Plusieurs éléments déficients de l’organisation du travail liés à la prévention et au contrôle des infections (PCI) ont été rapportés par les participants :

  • Une forte proportion (44 %) n’a reçu aucune formation ou a seulement reçu de l’information écrite ou affichée sur la PCI.
  • De nombreux participants ont signalé dans leurs commentaires avoir reçu des recommandations incohérentes et confuses en raison des changements fréquents, de problèmes d’harmonisation entre services et installations, rendant difficile le respect des mesures en PCI.
  • Entre 20 % à 30 % rapportent avoir travaillé dans plus d’une installation durant la période étudiée, et 10 % ont travaillé dans 3 installations différentes et plus. Ce mouvement de personnel était notamment associé à la précarité de certains emplois et au manque de personnel.
  • Lors de soins à des patients suspectés ou confirmés COVID-19, 40 % d’entre eux n’ont pas toujours porté l’équipement de protection individuelle (ÉPI) durant les premières semaines de la pandémie. Ce pourcentage diminue à 10 % à la fin de la période étudiée.
  • Les principales raisons évoquées pour ne pas porter l’équipement de protection individuelle sont le manque d’équipement ou la difficulté d’accès à l’équipement.
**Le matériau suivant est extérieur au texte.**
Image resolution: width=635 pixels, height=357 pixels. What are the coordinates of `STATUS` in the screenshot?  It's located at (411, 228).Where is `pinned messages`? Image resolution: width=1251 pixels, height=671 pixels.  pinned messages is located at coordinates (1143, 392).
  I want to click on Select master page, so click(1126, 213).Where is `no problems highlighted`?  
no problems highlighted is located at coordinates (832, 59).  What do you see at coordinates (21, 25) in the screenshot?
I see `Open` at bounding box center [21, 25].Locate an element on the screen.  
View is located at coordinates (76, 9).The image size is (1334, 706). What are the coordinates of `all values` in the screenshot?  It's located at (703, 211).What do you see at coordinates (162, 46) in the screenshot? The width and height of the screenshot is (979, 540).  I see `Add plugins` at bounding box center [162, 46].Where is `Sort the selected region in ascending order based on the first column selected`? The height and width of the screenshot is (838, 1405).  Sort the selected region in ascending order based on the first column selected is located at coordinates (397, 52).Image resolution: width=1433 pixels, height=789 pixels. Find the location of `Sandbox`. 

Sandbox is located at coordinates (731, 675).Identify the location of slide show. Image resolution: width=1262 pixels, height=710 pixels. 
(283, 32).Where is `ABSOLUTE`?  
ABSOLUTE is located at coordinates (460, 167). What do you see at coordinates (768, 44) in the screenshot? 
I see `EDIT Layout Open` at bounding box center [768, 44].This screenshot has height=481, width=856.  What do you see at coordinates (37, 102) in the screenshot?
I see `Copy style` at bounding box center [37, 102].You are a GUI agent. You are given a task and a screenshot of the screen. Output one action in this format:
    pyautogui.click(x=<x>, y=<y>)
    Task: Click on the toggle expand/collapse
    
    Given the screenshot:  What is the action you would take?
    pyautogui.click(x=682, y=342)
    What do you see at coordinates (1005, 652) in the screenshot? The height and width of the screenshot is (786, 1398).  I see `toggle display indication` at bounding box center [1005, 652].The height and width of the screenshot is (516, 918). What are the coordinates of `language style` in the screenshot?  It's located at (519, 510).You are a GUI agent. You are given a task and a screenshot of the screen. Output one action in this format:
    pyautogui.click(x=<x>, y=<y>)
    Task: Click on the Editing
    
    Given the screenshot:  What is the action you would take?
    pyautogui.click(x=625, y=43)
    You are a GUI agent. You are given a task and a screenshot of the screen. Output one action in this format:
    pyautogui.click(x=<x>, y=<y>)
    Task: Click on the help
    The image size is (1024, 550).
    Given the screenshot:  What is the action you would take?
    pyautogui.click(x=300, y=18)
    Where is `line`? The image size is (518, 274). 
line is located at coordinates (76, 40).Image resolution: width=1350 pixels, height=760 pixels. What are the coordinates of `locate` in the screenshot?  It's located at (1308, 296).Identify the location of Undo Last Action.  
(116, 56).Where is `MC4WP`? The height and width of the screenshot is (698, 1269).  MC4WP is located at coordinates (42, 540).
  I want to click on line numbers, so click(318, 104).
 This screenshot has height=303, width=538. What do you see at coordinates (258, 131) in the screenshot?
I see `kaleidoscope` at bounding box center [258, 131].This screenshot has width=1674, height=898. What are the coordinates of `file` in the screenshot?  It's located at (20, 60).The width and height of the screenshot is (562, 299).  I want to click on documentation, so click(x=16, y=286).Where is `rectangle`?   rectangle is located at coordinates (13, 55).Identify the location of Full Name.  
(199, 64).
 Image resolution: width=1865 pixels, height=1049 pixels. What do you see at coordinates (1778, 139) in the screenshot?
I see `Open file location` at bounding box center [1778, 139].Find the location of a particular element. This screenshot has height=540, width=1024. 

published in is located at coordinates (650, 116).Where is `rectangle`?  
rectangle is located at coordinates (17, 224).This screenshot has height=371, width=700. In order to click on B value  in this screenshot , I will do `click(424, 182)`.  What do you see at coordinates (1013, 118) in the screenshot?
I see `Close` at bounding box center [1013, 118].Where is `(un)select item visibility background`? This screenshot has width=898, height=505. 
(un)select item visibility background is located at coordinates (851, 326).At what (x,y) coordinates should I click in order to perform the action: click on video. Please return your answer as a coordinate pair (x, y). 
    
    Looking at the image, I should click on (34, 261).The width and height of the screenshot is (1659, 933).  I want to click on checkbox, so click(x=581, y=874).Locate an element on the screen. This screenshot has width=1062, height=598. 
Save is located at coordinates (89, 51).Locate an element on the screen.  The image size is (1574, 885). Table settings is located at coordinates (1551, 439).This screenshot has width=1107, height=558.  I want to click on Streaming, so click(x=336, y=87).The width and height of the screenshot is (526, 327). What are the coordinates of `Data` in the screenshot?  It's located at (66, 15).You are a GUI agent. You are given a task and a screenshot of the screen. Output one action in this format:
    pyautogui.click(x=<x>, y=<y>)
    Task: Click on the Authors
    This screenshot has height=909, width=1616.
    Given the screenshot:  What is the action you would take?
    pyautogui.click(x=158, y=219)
Il est également arrivé que l’équipement soit inadapté ou de mauvaise qualité.
  • Quatre-vingt-huit pour cent (88 %) rapportent se laver de façon systématique les mains après chaque contact avec un patient. Pour ceux qui rapportent ne pas l’avoir toujours fait, les principales raisons évoquées sont le manque de matériel (ex. lavabo ou solution hydroalcoolique), la charge de travail et le manque de temps.
  • Les participants ont relevé des problèmes d’accès aux tests diagnostiques, de manque de fiabilité des résultats et des délais de réponses ayant, selon eux, contribué à la transmission du virus.
  • Des problèmes de leadership et de gestion locale de la pandémie ont été déplorés par de nombreux participants en raison d’un manque de transparence, de communication, d’écoute, de soutien.
  • En début de pandémie, moins du tiers pratiquent systématiquement la distanciation physique avec les autres travailleurs de la santé durant les repas ou portent toujours un masque s’ils sont à moins de 2 mètres de leurs collègues. Ce pourcentage demeure en bas de 60 % à la fin de la période étudiée. Le non-respect de la distanciation physique était expliqué dans certains commentaires par les contraintes de l’environnement physique (ex. : travail collectif dans un local étroit).

Autres résultats 

  • 2,5 % des participants ont été hospitalisés à cause de leur COVID-19. Près des deux tiers ont subi une perte d’odorat ou de goût. L’arrêt de travail dû à la COVID-19 a duré environ un mois.
  • La COVID-19 s’est transmise à près d’un tiers des membres des ménages des travailleurs ayant participé à l’étude.
  • La pandémie de COVID-19 et les problèmes rencontrés par les travailleurs de la santé ont eu un impact émotionnel sur ces travailleurs qui s’est traduit par un sentiment d’abandon, de la détresse psychologique, de la culpabilité d’avoir infecté une personne de l’entourage professionnel ou personnel (parfois décédé), de la frustration et aussi de la colère.

Par voie d’un communiqué de presse, le ministère de la Santé et des Services sociaux (MSSS) a dit prendre acte du rapport d’enquête en rappelant que «d’importantes leçons ont été tirées de la première vague de la pandémie. C’est pourquoi il appert important de rappeler que de nombreuses actions ont été déployées au cours des derniers mois afin de préparer efficacement le réseau pour la deuxième vague qui affecte présentement le Québec et d’assurer la sécurité du personnel».